## INPUT FOR THIS TASK
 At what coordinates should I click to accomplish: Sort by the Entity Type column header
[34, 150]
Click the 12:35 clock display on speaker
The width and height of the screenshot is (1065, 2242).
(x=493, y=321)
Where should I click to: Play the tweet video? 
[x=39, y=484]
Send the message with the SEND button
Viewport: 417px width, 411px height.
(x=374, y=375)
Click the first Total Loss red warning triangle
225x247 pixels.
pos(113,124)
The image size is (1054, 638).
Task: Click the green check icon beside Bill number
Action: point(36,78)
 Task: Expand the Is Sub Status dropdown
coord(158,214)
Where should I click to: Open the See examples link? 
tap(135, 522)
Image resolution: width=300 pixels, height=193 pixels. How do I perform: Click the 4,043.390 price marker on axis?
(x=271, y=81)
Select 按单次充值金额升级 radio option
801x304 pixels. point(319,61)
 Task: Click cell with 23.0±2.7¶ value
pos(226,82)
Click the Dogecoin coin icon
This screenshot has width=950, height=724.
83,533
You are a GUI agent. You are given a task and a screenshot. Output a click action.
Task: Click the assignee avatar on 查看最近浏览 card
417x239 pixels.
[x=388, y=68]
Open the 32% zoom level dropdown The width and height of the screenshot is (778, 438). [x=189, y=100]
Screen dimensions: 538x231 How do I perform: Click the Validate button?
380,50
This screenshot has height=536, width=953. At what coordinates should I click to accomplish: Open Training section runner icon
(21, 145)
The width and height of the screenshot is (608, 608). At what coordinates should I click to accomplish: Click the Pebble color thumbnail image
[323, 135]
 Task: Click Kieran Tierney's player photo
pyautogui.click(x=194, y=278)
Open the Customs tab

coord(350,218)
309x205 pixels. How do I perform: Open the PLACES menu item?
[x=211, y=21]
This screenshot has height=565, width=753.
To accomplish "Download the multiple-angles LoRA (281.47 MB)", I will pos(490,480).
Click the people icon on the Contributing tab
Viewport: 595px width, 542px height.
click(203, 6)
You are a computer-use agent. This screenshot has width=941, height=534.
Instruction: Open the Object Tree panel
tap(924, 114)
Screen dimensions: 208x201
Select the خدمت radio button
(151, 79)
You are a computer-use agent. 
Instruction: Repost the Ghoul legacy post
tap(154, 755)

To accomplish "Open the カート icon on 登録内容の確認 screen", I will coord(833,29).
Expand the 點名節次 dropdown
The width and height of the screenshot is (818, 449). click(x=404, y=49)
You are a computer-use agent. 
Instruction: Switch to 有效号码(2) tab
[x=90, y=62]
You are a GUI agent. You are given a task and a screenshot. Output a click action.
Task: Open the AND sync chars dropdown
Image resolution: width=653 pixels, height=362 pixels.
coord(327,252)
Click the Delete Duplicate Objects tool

## WORK TO BE COMPLETED
Look above and return each line of the records exactly, from the very first through the line with "Send the message with the SEND button", both included.

## EXERCISE SOLUTION
 At what coordinates should I click to accomplish: Sort by the Entity Type column header
[34, 150]
Click the 12:35 clock display on speaker
The width and height of the screenshot is (1065, 2242).
(x=493, y=321)
Where should I click to: Play the tweet video? 
[x=39, y=484]
Send the message with the SEND button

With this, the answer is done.